» WHAT TO PRODUCE: In the Mark Perry text below, turn the paragraph beginning "Alternative TV released their first single" into a short list that keeps its main facts.

» EXTRACT:

◇ ◇ ◇

Mark Perry is a British writer and musician, and former fanzine publisher.

Perry was a bank clerk when, inspired by The Ramones, he founded the punk fanzine Sniffin' Glue (And Other Rock 'n' Roll Habits) in 1976. The publication ceased in August 1977 when he founded the band Alternative TV.

==Alternative TV==
Alternative TV released their first single "Love Lies Limp" as a flexi disc given away free with Sniffin' Glue 12 in 1977. They then released the following singles on Deptford Fun City records: "How Much Longer / You Bastard (1977)", "Life After Life / Life After Dub (1978)" and "Action Time Vision / Another Coke (1978)".

Alex Fergusson left the band due to "musical differences" prior to the band releasing their first album, The Image Has Cracked (1978).

There were two further singles:- "The Force Is Blind" / "Lost in Room" (1979) and "Love Lies Limp" / "Life" (1979) - a posthumous release. They released a further LP:- Vibing Up the Senile Man (1979). Reformed versions of the group (with Perry as the only constant) have released numerous singles, EPs and albums since the early 1990s.

◇ ◇ ◇

» DATA RECORDS:
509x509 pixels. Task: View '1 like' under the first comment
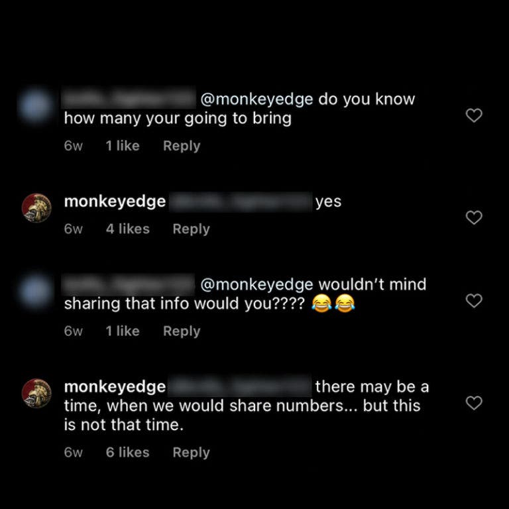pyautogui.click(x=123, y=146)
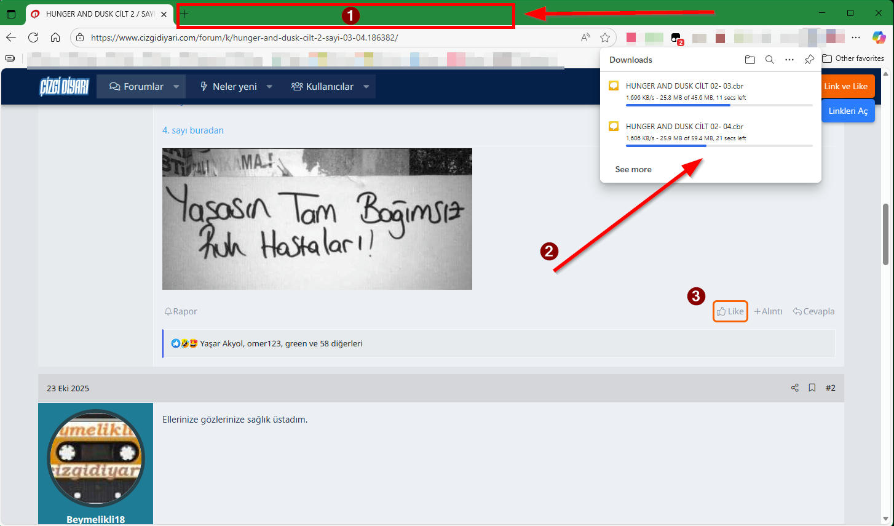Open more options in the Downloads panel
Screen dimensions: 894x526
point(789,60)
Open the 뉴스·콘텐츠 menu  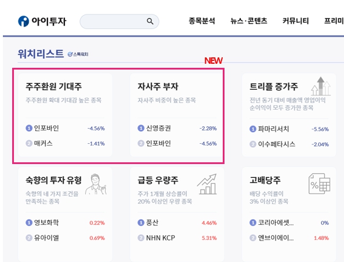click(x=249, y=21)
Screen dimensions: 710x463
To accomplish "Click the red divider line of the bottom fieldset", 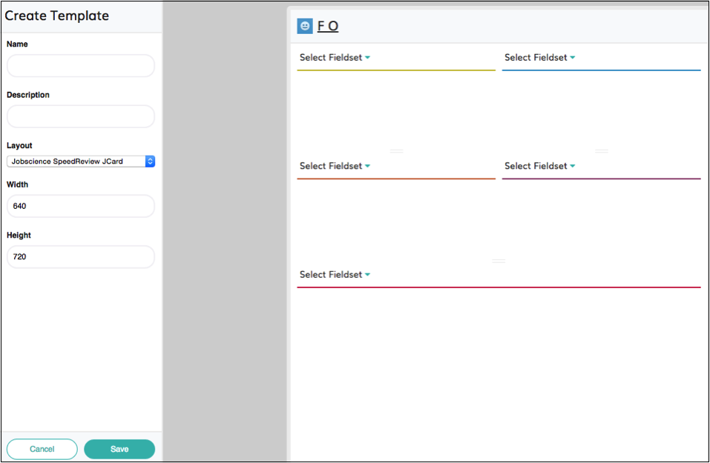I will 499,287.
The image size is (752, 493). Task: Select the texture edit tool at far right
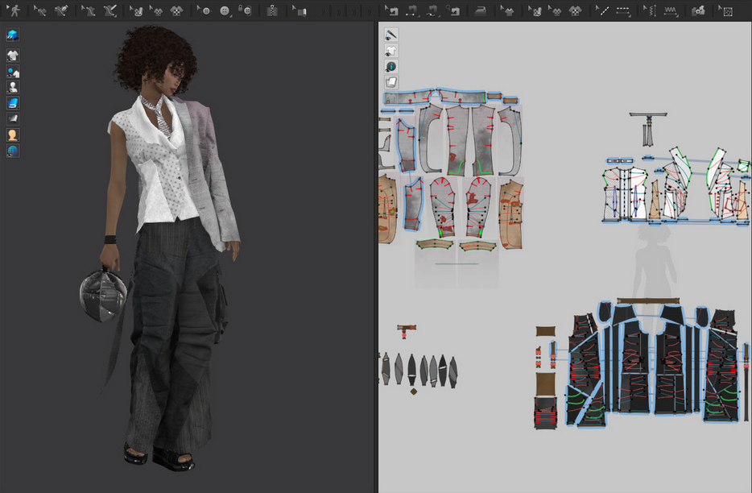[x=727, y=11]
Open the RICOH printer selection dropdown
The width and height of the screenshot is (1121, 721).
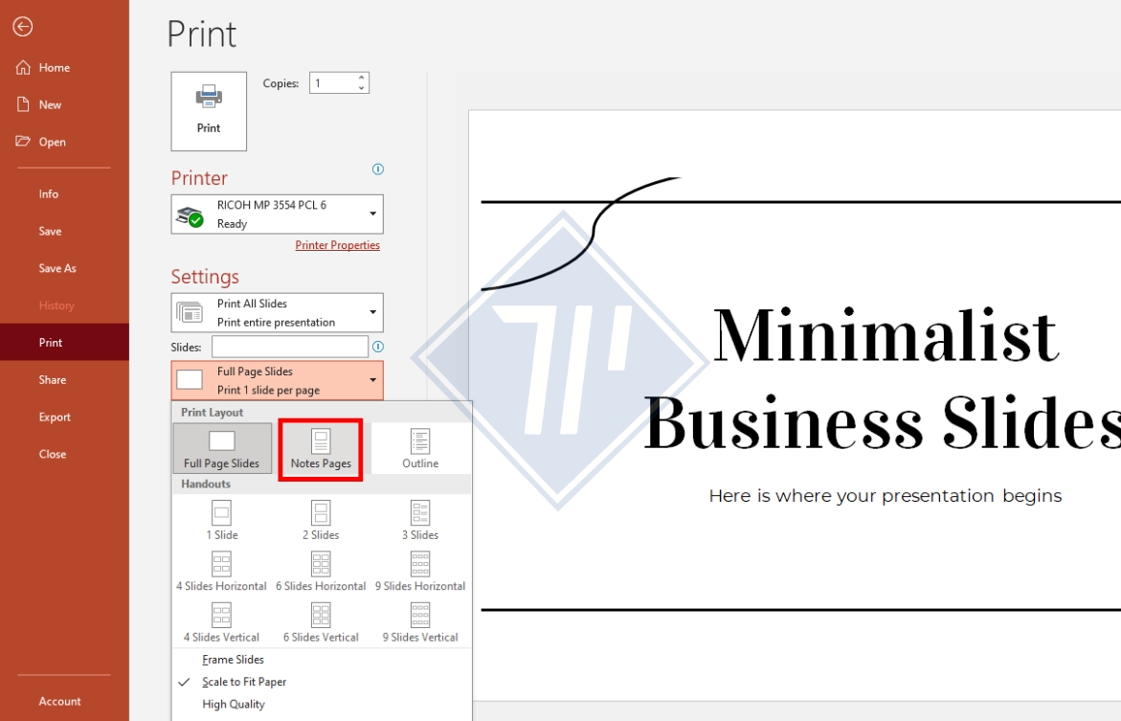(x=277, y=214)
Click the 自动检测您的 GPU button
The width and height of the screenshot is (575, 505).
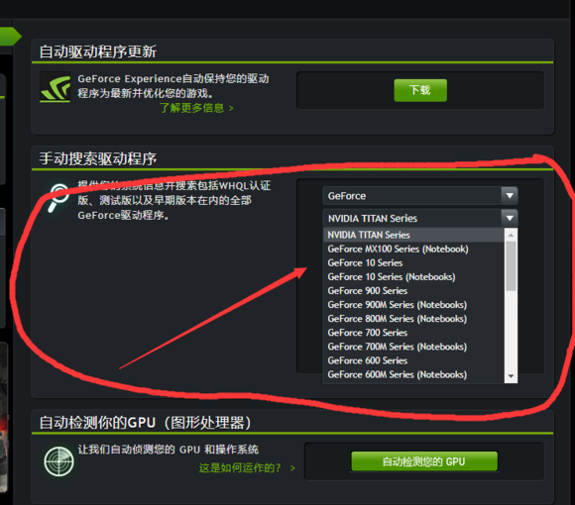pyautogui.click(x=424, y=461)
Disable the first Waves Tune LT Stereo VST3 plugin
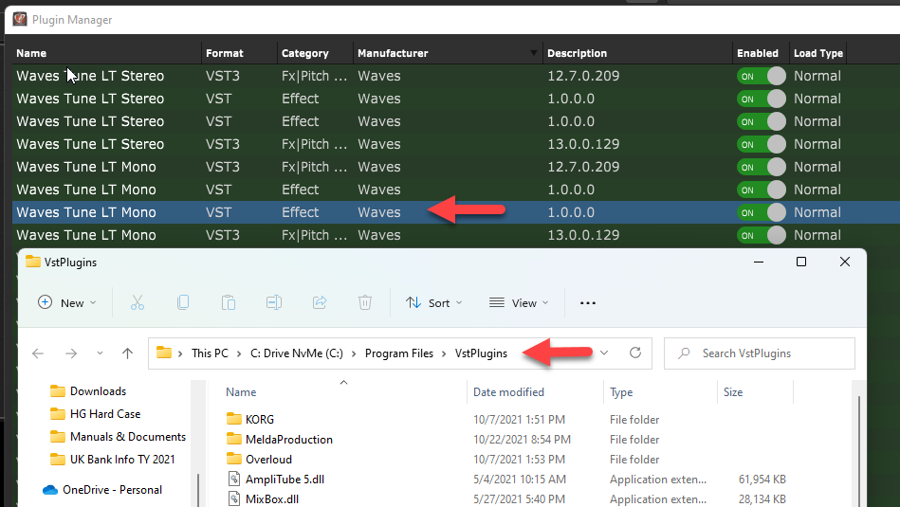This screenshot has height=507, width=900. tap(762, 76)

◇ ◇ ◇

» RESPONSE:
- "Love Lies Limp" (1977): first single, a free flexi disc with Sniffin' Glue 12
- Later singles on Deptford Fun City records:
  - "How Much Longer / You Bastard" (1977)
  - "Life After Life / Life After Dub" (1978)
  - "Action Time Vision / Another Coke" (1978)